Sono rimasti in cinque. Ed è una brutta notizia, perché vuol dire che Masterchef 13 sta per finire. Pagelle buoniste, per questa nostalgia anticipata e perché ormai (quasi) nessuno sbaglia più un colpo, neanche chi perde l’esterna o viene eliminato.
Chi è arrivato sin qua non sarà ancora Masterchef ma è un cuoco di valore. E dopo settimane insieme, anche i più urticanti diventano di famiglia.
Assaf Granit 10
Sulla sua tavola c’è la pace. Dei sensi, delle culture e delle nazioni che si uniscono in più piatti, i suoi 13 ristoranti in tutto il mondo sono testimonianza della genialità di un popolo che ultimamente è schiacciato dagli stereotipi dell’ideologia. Lui li abbatte con il sorriso che cerca fin da quell’insalata fatta per caso, da cameriere mediocre che passa in cucina per necessità.
Quel sorriso che una cliente fa al primo assaggio del suo primo piatto e che lui non ha più smesso di cercare.
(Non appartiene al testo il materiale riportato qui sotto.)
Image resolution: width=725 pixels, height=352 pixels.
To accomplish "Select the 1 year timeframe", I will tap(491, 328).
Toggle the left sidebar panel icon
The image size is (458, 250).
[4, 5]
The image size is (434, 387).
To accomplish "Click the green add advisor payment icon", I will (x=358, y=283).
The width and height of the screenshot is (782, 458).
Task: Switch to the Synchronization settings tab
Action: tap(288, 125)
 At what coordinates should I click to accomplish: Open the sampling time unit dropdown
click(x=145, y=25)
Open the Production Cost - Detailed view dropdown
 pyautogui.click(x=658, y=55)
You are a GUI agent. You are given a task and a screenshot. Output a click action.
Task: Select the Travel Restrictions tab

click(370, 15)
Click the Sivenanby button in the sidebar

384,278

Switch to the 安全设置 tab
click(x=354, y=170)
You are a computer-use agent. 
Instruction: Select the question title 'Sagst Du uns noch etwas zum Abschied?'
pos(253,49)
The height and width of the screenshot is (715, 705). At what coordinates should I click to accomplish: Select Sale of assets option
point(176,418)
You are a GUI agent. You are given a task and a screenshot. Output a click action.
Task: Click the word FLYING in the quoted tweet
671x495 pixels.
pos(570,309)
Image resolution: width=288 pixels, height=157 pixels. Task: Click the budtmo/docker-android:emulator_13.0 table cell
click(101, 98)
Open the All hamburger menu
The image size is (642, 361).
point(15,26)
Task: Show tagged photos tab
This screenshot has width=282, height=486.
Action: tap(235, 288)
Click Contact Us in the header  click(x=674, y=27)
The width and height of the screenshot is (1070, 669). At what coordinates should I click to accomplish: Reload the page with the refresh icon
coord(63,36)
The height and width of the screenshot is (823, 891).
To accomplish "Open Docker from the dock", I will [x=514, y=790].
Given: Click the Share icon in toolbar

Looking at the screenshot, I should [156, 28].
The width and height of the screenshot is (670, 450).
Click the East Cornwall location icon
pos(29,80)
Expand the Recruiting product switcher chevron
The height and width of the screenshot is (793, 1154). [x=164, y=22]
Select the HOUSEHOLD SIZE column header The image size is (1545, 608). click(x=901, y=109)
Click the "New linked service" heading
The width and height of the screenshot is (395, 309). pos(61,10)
Ora i suoi ristoranti sono tra le esperienze per cui vale la pena vivere (e senza nulla togliere allo stellato Shabour, il Machneyuda di Gerusalemme è commovente solo a ricordarlo).
Assaf Granit porta Israele e il Medio Oriente a Masterchef, ma in realtà porta il mondo, quello che arriva dalla Polonia di sua nonna che incontra una coetanea marocchina e con lei scambia esperienza e ricette. E al nipote insegna ad assaggiare tutto e tutti. Un insegnamento che una chef italiana straordinaria (e molto cinematografica, come questo giovedì di Masterchef che è finito pure al Museo Nazionale del Cinema), di nome Kaba Corapi, dà da diversi anni qui da noi.
Unire, mischiare, farsi ispirare da contrasti apparenti che diventano incontri meravigliosi. Senza paura, con grande curiosità. E conoscenza degli ingredienti.
Un uomo dal carisma straordinario, pure quando davanti a Niccolò capisce, semplicemente, che le chiacchiere dei colleghi e pure le sue lo stanno deconcentrando. I suoi suggerimenti non sono consigli, ma squarci di luce, intuizioni clamorose, buttate là con generosità. La stessa con cui è impietoso nei giudizi. Sì, perché una stroncatura da uno come lui è qualcosa che ti porti dietro tutta la vita. E il complimento che fa a Sara, ci fa piangere tutti.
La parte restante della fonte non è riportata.